We also consider meritless defendant's complaint that counsel improperly failed to challenge a member of the jury. An ambiguous statement by a potential juror that because someone is killed, "somebody is guilty somewhere" does not undermine our confidence in the outcome when the court has thoroughly questioned and instructed the jury panel as to their duty as jurors. The statement was not directed against defendant and is insufficient, without more, to show that the juror should have been excused for cause. Cf. Perkins v. State, 695 P.2d 1364, 1367-68 (Okla.Crim.1985). All the jury members, including this questioned juror, indicated that they would give impartial consideration to the evidence before them in determining defendant's innocence or guilt. And, counsel's decision not to exercise all the peremptory challenges available was a tactical decision dependent upon numerous other factors which defendant does not address on appeal. He has not shown how that decision was prejudicial to him.

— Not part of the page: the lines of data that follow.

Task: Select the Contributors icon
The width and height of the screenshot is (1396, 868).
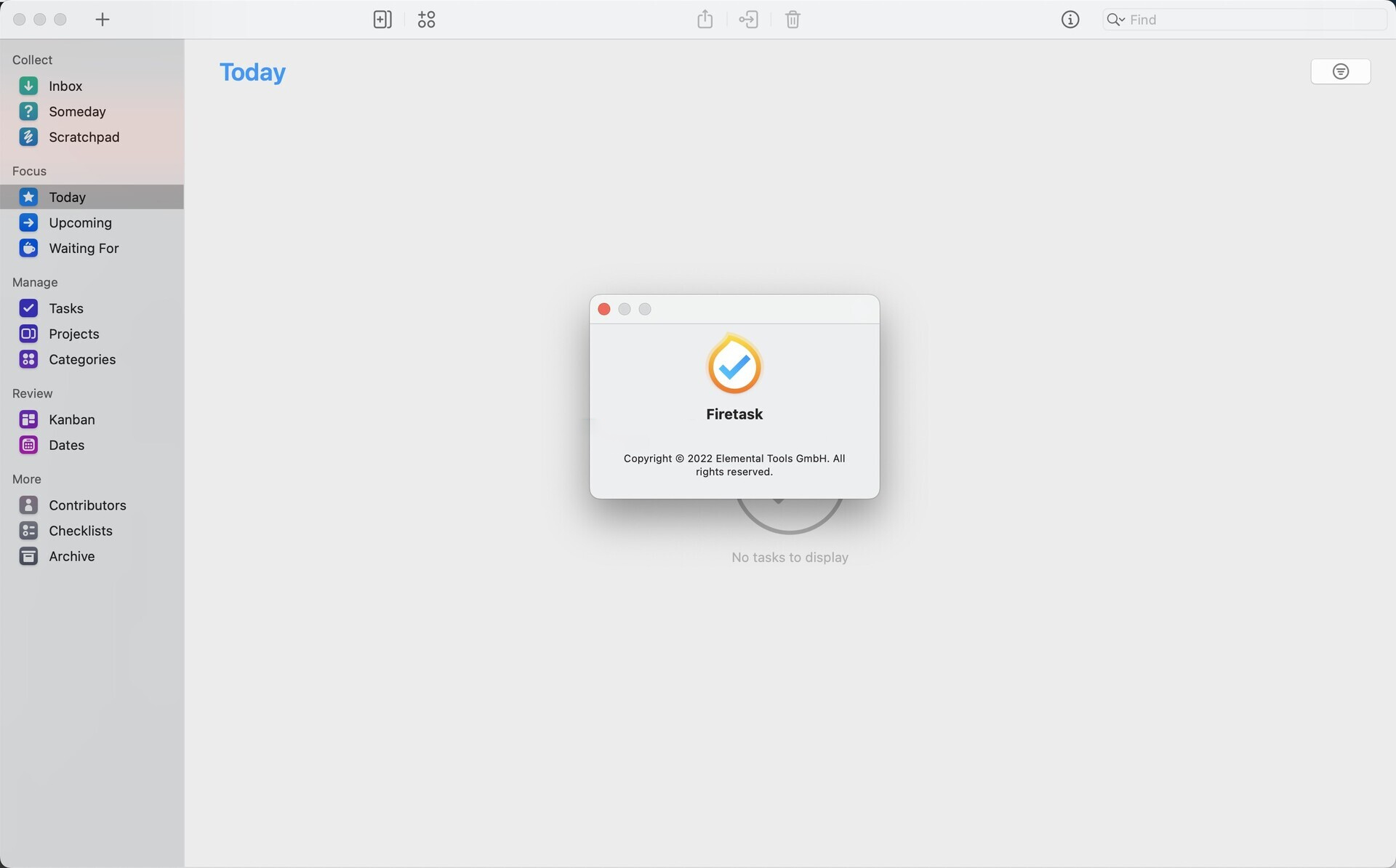Action: click(x=28, y=504)
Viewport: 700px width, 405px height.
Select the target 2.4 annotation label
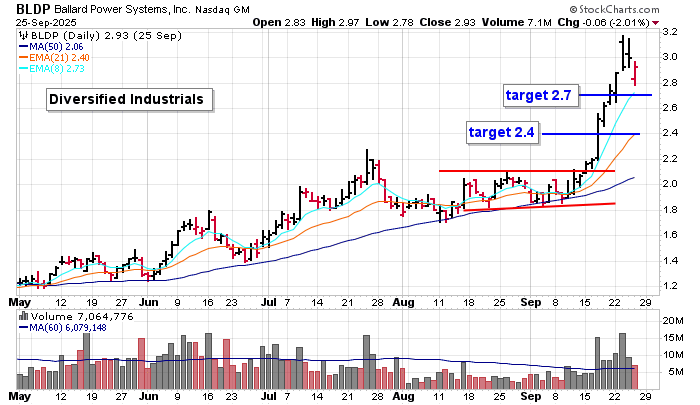(x=501, y=132)
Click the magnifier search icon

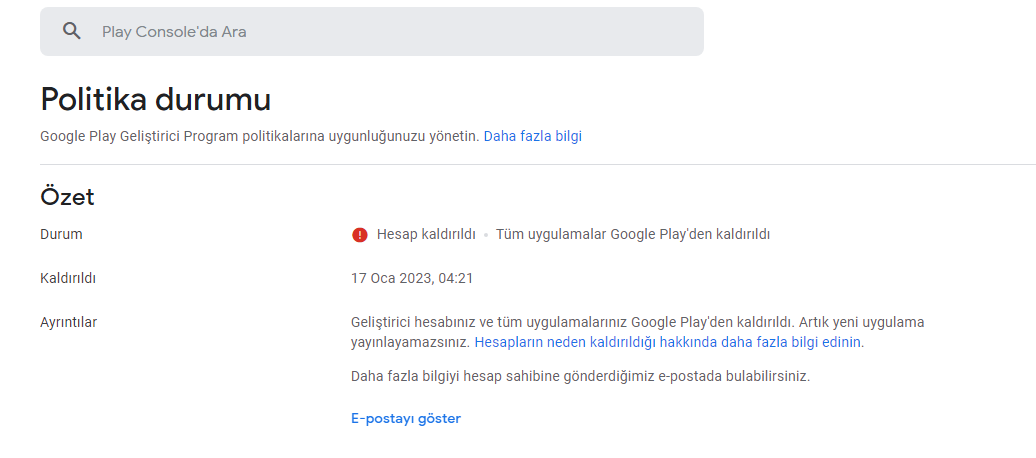pyautogui.click(x=72, y=31)
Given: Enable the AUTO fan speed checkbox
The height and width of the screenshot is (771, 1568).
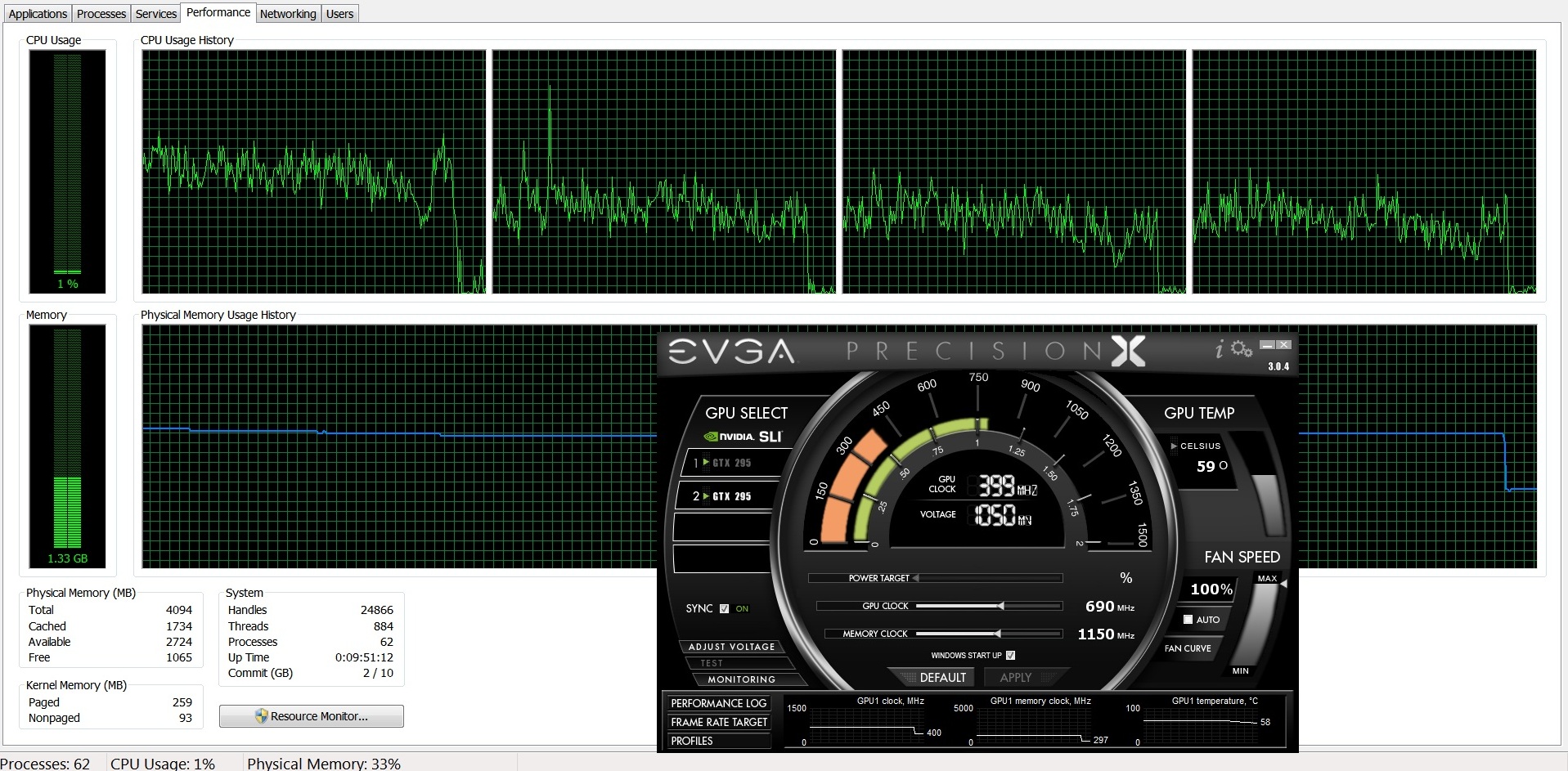Looking at the screenshot, I should pos(1188,620).
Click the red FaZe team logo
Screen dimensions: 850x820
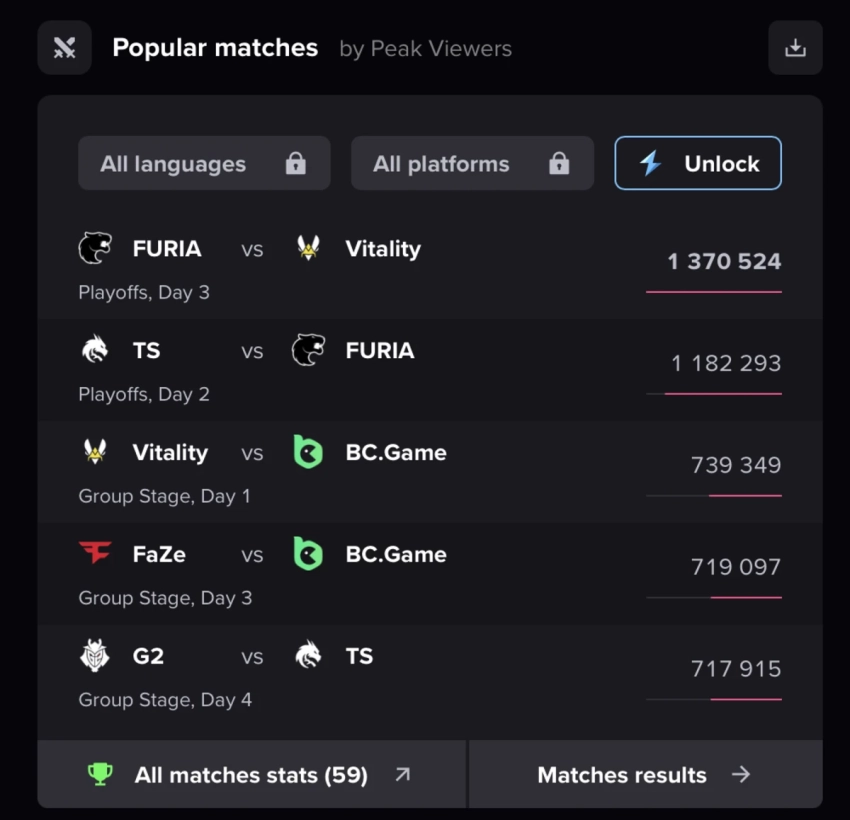tap(95, 553)
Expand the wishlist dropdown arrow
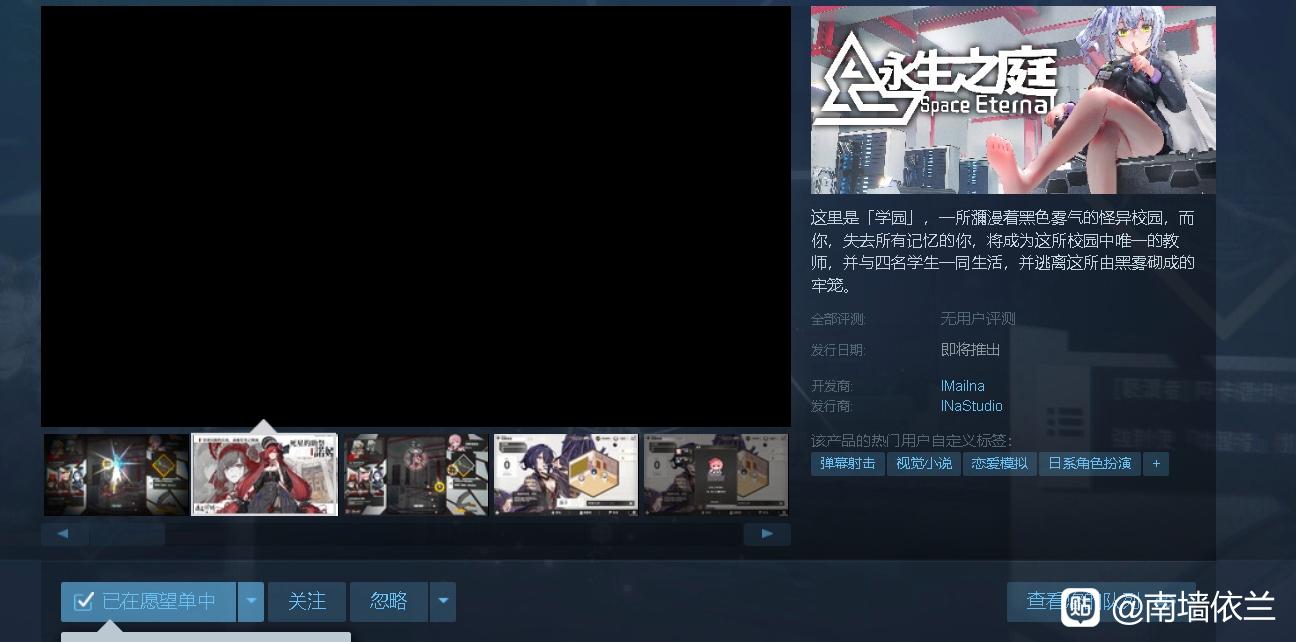Image resolution: width=1296 pixels, height=642 pixels. click(x=251, y=602)
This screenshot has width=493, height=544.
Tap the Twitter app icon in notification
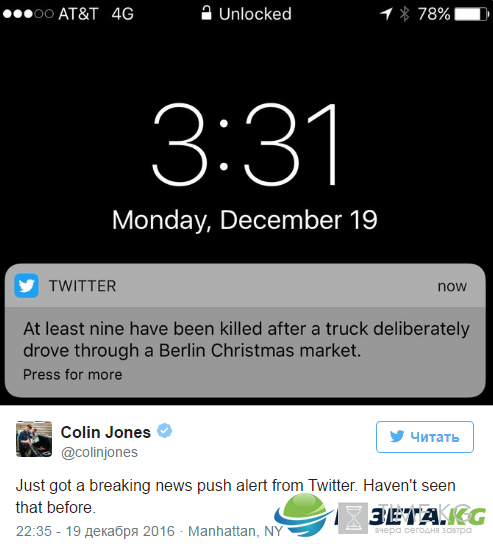(x=26, y=286)
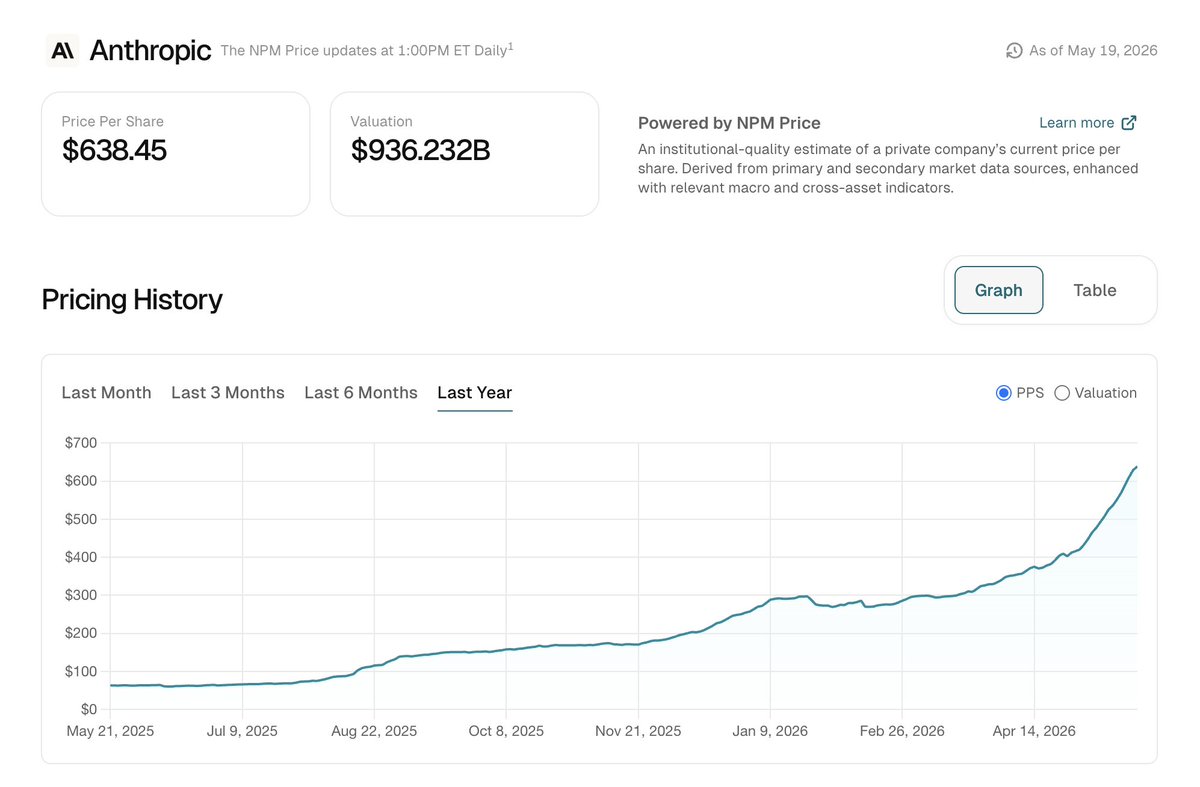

Consequently, we conclude that it is not reasonably probable that any of the alleged deficiencies, separately or collectively, affected the reliability of defendant's conviction. Viewing the entire circumstances of the trial, including defendant's testimony and the evidence properly admitted against him, we cannot find any prejudice by the representation and tactical decisions of his attorney. On appeal, defendant has not sufficiently overcome the presumptions that the proceeding was fundamentally fair and the outcome reliably achieved. Strickland, 104 S.Ct. at 2069.
Defendant's second degree murder conviction is affirmed.
STEWART, J., concurs in the result.
NOTES
[1] State v. Royball, 710 P.2d 168 (Utah 1985); State v. Lenzing, 688 P.2d 492 (Utah 1984); U.C.A., 1953, § 76-2-103(1), (2), as amended (1978 ed.). See also State v. Wood, 648 P.2d 71, 90 (Utah 1982), cert. denied, 495 U.S. 988, 103 S.Ct. 341, 74 L.Ed.2d 383 (1982).
[2] Lairby, 699 P.2d at 1204-06; accord Strickland, 104 S.Ct. at 2067.
[3] Strickland, 104 S.Ct. at 2069.
[4] Id. at 2064; Lairby, 699 P.2d at 1205 n. 21.